1947: Als neuer Bauträger entsteht als Sondergesellschaft die "Tauernkraftwerke AG" (TKW), an welche auch die Wasserrechte übertragen werden und die für die notwendige Finanzmittelausstattung und -verwendung aus dem "Marshallfonds" verantwortlich wird.
1948: Die Planungen für die Gewölbemauer der Sperre Limberg sind abgeschlossen und der Fundamentaushub für die Mauer fertiggestellt. Am Mooserboden wird der Stollen für die Wasserzuleitung aus dem Mölltal in Kärnten (Abfluss vom Pasterzengletscher) begonnen. Die Bautätigkeit im Kapruner Tal läuft wieder voll an und die "Männer von Kaprun" werden zum Symbol des Wiederaufbaues in Österreich.
1949: Anschlag des Möllüberleitungsstollens von Kärnten her, Baubeginn für die Stollen der Oberstufe.
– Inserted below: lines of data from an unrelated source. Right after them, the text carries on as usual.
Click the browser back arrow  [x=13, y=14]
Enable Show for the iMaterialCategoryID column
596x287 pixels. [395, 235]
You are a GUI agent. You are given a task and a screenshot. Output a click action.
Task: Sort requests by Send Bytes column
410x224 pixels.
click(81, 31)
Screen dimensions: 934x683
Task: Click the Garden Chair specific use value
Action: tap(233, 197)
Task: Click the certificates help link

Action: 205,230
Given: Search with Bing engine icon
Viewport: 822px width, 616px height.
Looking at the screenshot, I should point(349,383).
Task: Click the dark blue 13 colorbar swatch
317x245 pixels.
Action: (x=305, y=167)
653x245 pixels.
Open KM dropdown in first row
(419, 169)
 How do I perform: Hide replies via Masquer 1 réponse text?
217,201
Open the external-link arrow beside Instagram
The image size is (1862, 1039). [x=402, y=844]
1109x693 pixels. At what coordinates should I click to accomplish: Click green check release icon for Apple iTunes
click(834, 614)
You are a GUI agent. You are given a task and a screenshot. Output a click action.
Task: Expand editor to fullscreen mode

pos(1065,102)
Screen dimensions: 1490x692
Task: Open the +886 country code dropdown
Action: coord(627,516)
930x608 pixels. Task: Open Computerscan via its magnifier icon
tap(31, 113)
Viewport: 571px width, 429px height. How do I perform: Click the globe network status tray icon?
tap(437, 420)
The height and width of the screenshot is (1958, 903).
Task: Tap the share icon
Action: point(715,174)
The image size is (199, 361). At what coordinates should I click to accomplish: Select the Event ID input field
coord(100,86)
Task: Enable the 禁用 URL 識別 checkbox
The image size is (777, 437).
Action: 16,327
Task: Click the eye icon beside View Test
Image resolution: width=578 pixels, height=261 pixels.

Betonierungsarbeiten der Gewölbemauer Limbergsperre.
1950: Beginn der Fundamentarbeiten der Mooser- und Drossensperre (Oberstufe).
1951: Fertigstellung der 120 Meter hohen Limbergsperre und Stau des dahinterliegenden Speichersees Wasserfallboden (Nutzinhalt 81,2 Millionen m³). Das Wasser wird durch den schon vor Kriegsende fertiggestellten und als Provisorium bis zum Bruch des Hilfsdammes 1945 genützten Triebwasserstollen Hauptstufe zum Krafthaus Hauptstufe in Kaprun-Winkl geleitet. Baubeginn des an die Staumauer der Limbergsperre angebauten Krafthauses zur Verarbeitung des Wassers aus der Oberstufe.
1952: Fortsetzung der Bauarbeiten bei allen Objekten, hauptsächlich Betonierungsarbeiten der Mooser- und Drossensperre.
1953: Der 11,6 Kilometer lange Möllüberleitungsstollen wird fertig. Das Wasser aus dem Mölltal fließt in den Speicher Wasserfallboden der Limbergsperre. Der Triebwasserstollen der Oberstufe vom Speicher Mooserboden zum Krafthaus Oberstufe (an die Limbergsperre angebaut) wird ebenfalls fertig.
1954: Fertigstellung der Moosersperre (107 Meter Höhe) und der Drossensperre (112 Meter Höhe) im Bereich der Oberstufe und Beginn des Vollstaus am hinter den beiden Sperren liegenden Speichersee Mooserboden (Nutzinhalt 84,9 Millionen m³). Vollinbetriebnahme des Krafthauses Oberstufe.
Heute erzeugt die Kraftwerksgruppe Kaprun hochwertigen Spitzenstrom für das österreichische und europäische Verbundnetz. Dabei wird nicht, wie bei Laufkraftwerken an Flüssen, kontinuierlich Strom erzeugt, sondern die Turbinen bzw. Generatoren werden zur Abdeckung von Spitzenverbräuchen kurzfristig hochgefahren und der Strom ins Netz gespeist. Die durchschnittliche Jahresleistung der Oberstufe beträgt 152 Millionen Kilowattstunden und zusätzlich durch Pumpspeicherbetrieb 100 Millionen Kilowattstunden (Rückpumpen von bereits abgearbeiteten Wasser vom Stausee Wasserfallboden zum Speicher Mooserboden und dadurch mehrmalige Nutzung zur Stromerzeugung). Die durchschnittliche Jahresleistung der Maschinen der Hauptstufe beträgt 490 Millionen Kilowattstunden.